The plot gets moving again once Tim Lovejoy stops moping around in his sock garters and sets off to Bode’s old Michigan stomping grounds (where his holy water had to be bottled) to, it seems, successfully dig up some incriminating microfiche on his rival. (That judging by the headline, “Handsome Pastor In Easter Ouster.”) But, in the meantime, Bode and Lisa bond over Buddhism, Homer and Marge find Bode’s marriage counseling (Homer has apparently sold the family house without telling anyone) a whole lot more helpful than Lovejoy’s, and Bode shares in his sermon that he sometimes wakes up with the same doubts about God’s existence that anyone who watches the news sometimes has. There’s meat to this priest yet, and if the cheeky trailer for next week’s conclusion merely hints at a few coming conflicts (never question Ned Flanders about scripture), Pete Holmes first Simpsons outing makes a fine case for staying tuned.
Stray observations
- Testament to Holmes’ understanding of the show’s comedy comes when Homer sees Bode walking toward the church from which Homer is happily fleeing. Bode: “No, I’m going this way. I love God.” Homer 9voice fading as he runs offscreen): “Why don’t you marry him?”

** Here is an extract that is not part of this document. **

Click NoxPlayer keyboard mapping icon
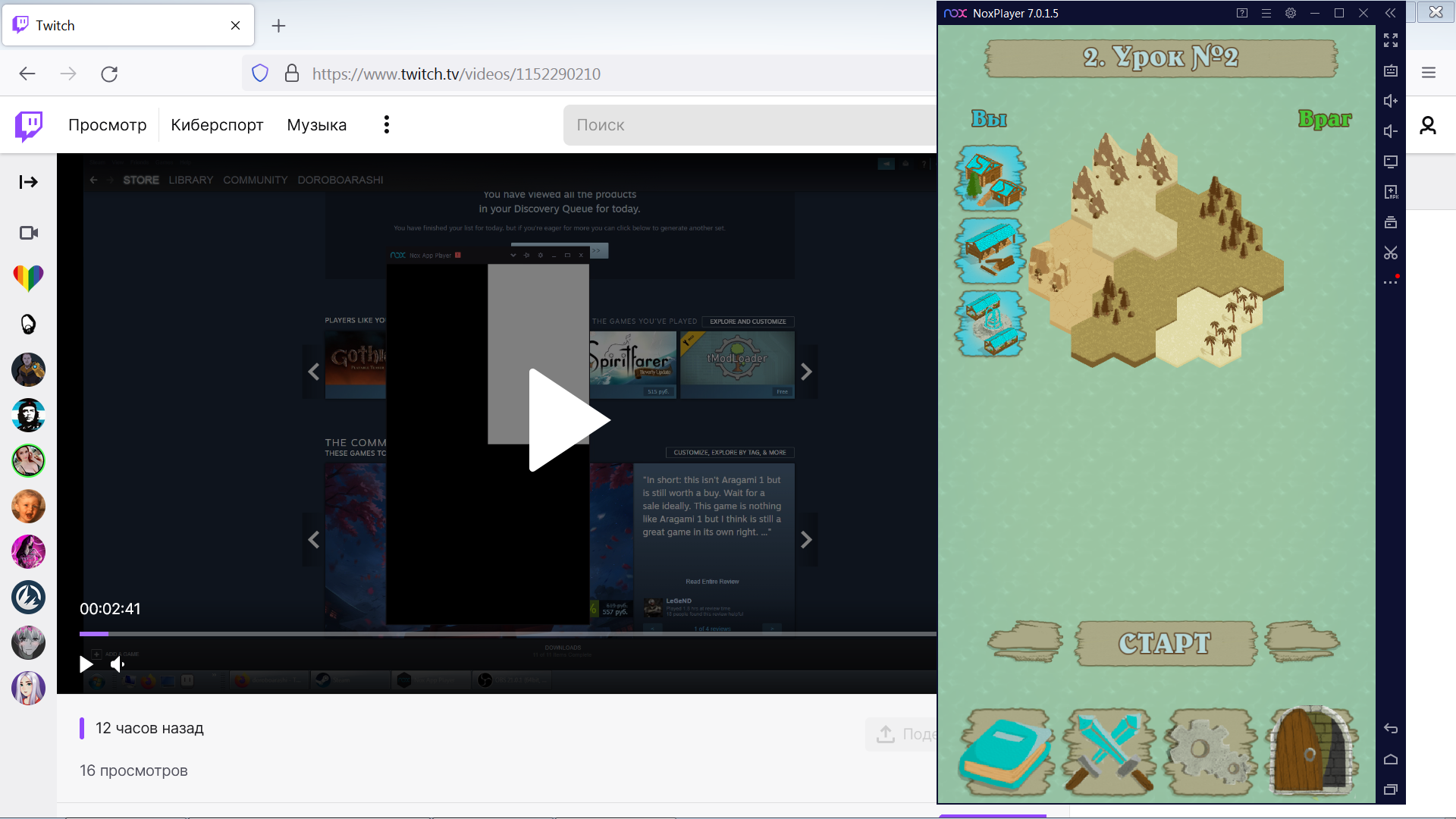Viewport: 1456px width, 819px height. click(1390, 71)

- Sign at First Springfield: If you were God, you’d be home now.
- Bode was “the shouty guy” on his seminary rowing team. “We weren’t allowed to say coxswain,” he tells Lovejoy.
- Homer, enraptured by Bode’s acoustic rephrasing of “Amazing Grace”: “This is what it must have been like at Jesus’ concerts!”
- Lisa even approves of Bode’s perfect jazz album.
- Bode solves the Simpsons house problem by assuring them it’ll never pass any inspection. “It’s really a piece of crap,” he assures them, cheerfully.
- As to next week’s thrilling conclusion of “Warrin’ Priests.” I won’t be here, sadly, as the A.V. Club, in their infinite, and infinitely patient, wisdom (and, you know, other reasons) have decided that the readership numbers have finally sunk low enough for this to be the last ever regular TV Club Simpsons review. (They did give me the finale later in May, which is nice, so I’ll see you then.) Look, I know I’m often tough on a show I have—like Pete Holmes—loved unreservedly for a long, long time. But writing these reviews has been, and always will be, an honor, as is any tangential connection to this, still one of the best television shows of all time. I’ll be live-tweeting next Sunday’s conclusion, mainly out of habit—and because I genuinely liked this episode and want to see how it ends. Good to go out on a high note, don’t you think? Anyway, thanks, you knuckleknobs. I’ll be around.